Level 2 — Uses of LSTMs

For roughly 5 years (2013-2018), LSTMs were the undisputed kings of NLP before Transformers took over. They were used for:

Machine Translation

Google Translate used a massive stack of Bi-LSTMs in its 2016 Neural MT system.

Text Generation

Predicting the next character or word (like predictive keyboards).

Speech Recognition

Converting audio sequences to text transciptions.

GRUs (Gated Recurrent Units) are a popular variant of LSTMs. They combine the forget and input gates into a single "update gate" and merge the cell state and hidden state, making them computationally cheaper and faster to train while offering similar performance.

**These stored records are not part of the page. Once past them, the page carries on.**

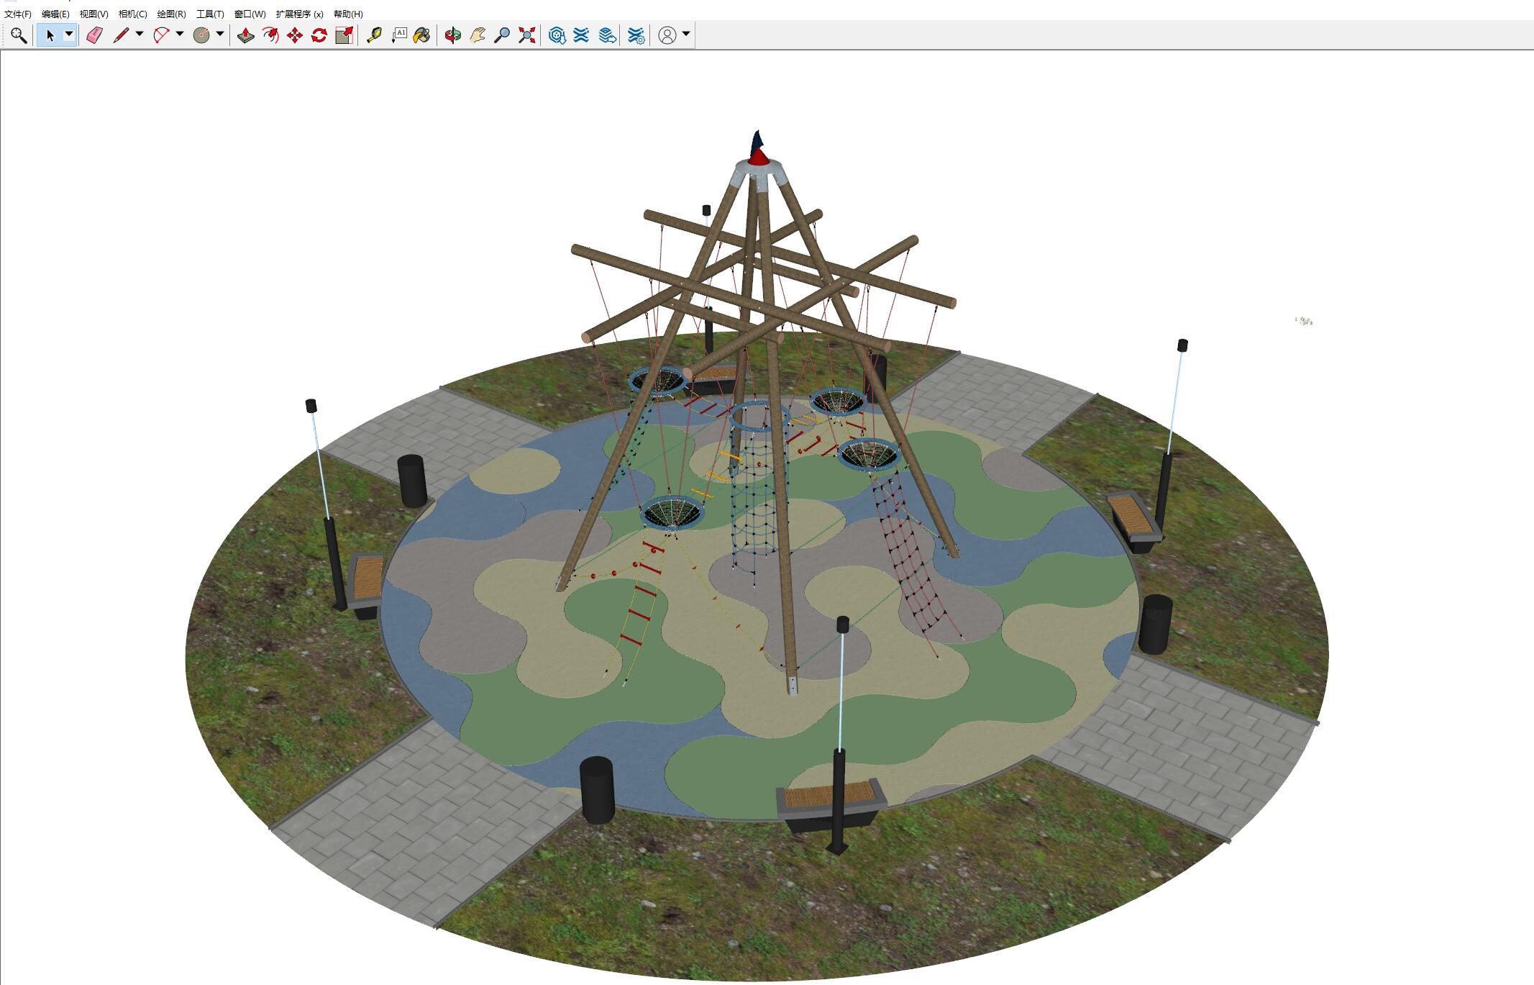Choose the Tape Measure tool
Image resolution: width=1534 pixels, height=985 pixels.
point(374,35)
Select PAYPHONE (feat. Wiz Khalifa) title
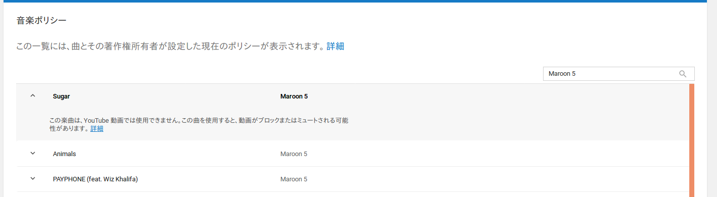717x197 pixels. coord(95,179)
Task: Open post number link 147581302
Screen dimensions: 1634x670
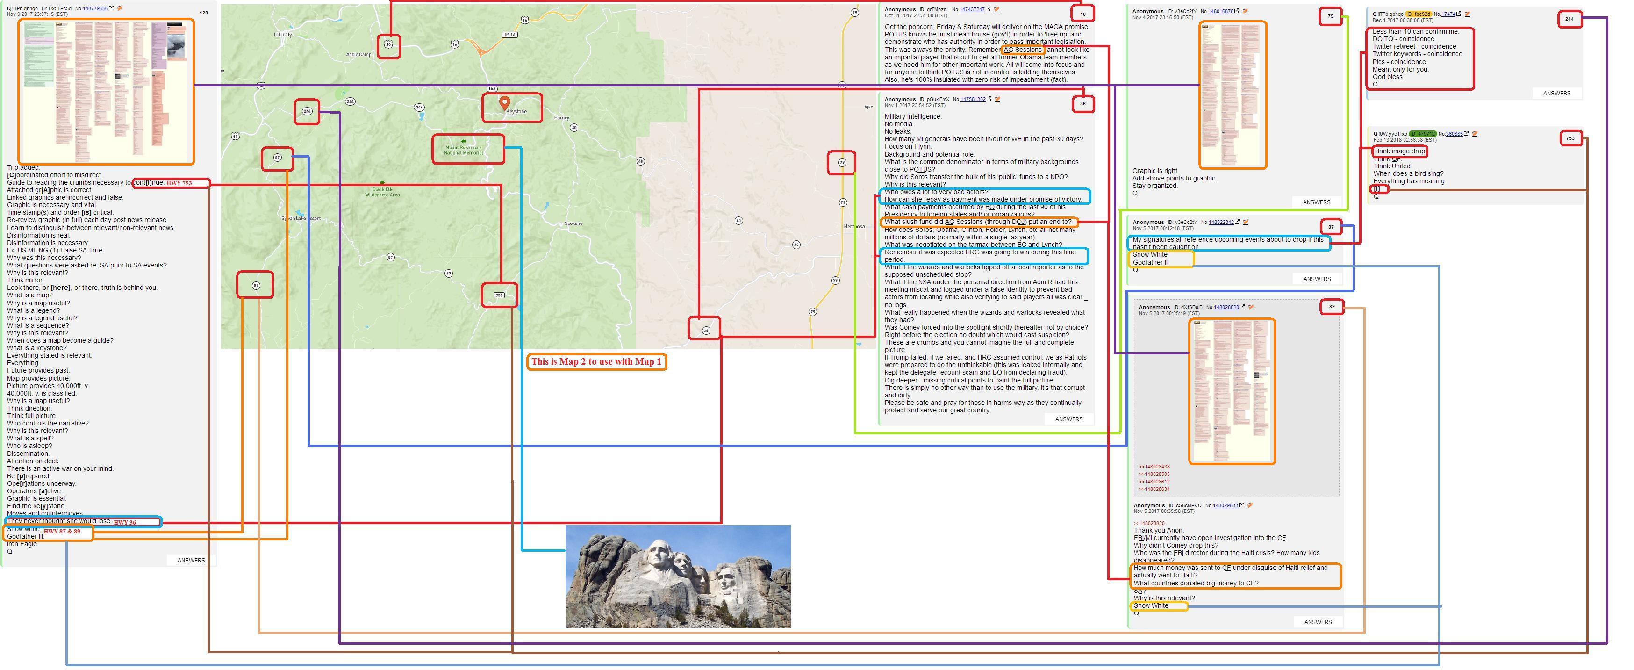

Gated Recurrent Units (GRU)

Gated Recurrent Units (GRU)

The GRU (Gated Recurrent Unit) is a newer, simplified version of the LSTM introduced by Kyunghyun Cho et al. in 2014. It solves the vanishing gradient problem like LSTMs but uses fewer parameters, making it faster to train.

Simplified Architecture

A GRU combines the LSTM's forget and input gates into a single Update Gate. It also merges the cell state and hidden state, leaving only two gates total: Reset and Update.

Faster Training

Fewer tensor operations mean GRUs typically train faster and use less memory than LSTMs, often achieving identical performance on datasets with less data.

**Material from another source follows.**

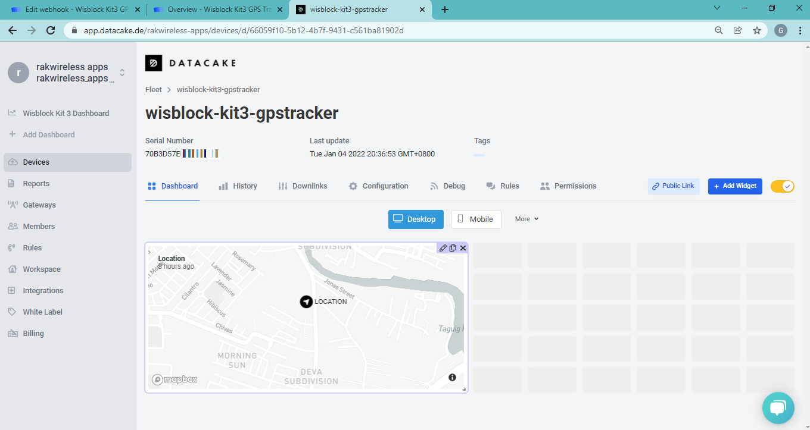Click the duplicate icon on map widget
Screen dimensions: 810x430
coord(453,248)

Level 1 — GRU Implementation in Keras

Using a GRU layer
from tensorflow.keras.models import Sequential
from tensorflow.keras.layers import GRU, Dense, Embedding

model = Sequential([
    Embedding(input_dim=10000, output_dim=128),
    # Swap out 'LSTM' for 'GRU'. GRUs are great right out of the box!
    GRU(128, return_sequences=False),
    Dense(1, activation='sigmoid')
])
model.compile(optimizer='adam', loss='binary_crossentropy', metrics=['accuracy'])

Bidirectional RNNs

Bidirectional RNNs

Standard RNNs read text from left-to-right. A Bidirectional RNN (BiRNN) reads text simultaneously forward and backward, allowing the network to understand the context of a word using both the words that came before it and after it.

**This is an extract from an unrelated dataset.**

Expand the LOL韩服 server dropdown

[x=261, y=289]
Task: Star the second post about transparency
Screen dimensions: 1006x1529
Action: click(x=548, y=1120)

Why Bi-Directional Context Matters

Consider the sentence:

"He said, 'Teddy bears are on sale!'" vs "He said, 'Teddy Roosevelt was a president.'"

A forward-only RNN seeing "Teddy" doesn't know if it's a toy or a person. A BiRNN looks ahead to see "bears" or "Roosevelt", completely disambiguating the context instantly.

Level 1 — Bi-LSTM in Keras

Wrapping an LSTM in Bidirectional
from tensorflow.keras.models import Sequential
from tensorflow.keras.layers import Bidirectional, LSTM, Dense, Embedding

model = Sequential([
    Embedding(input_dim=5000, output_dim=64),
    # The Bidirectional wrapper duplicates the layer: one forward, one backward.
    # The outputs are concatenated, so 64 units x 2 = 128 dimension output.
    Bidirectional(LSTM(64)),
    Dense(1, activation='sigmoid')
])

Seq2Seq Models

Sequence-to-Sequence (Seq2Seq)

The Seq2Seq (Encoder-Decoder) architecture maps an input sequence (like an English sentence) to an output sequence of a completely different length (like a French sentence). It is the backbone of Machine Translation and Summarization.

The Two Components

  • 1. Encoder: An RNN (usually an LSTM) that reads the input sequence step by step and compresses its entirety into a single fixed-size vector called the Context Vector.
  • 2. Decoder: A second RNN that takes this Context Vector as its initial state, and generates the output sequence one token at a time until it produces an [END] token.
The Bottleneck Problem: In a vanilla Seq2Seq model, all the information of a massive 50-word sentence must be squeezed into one fixed tiny vector before decoding. This "information bottleneck" degrades quality for long sentences. (The solution is Attention!)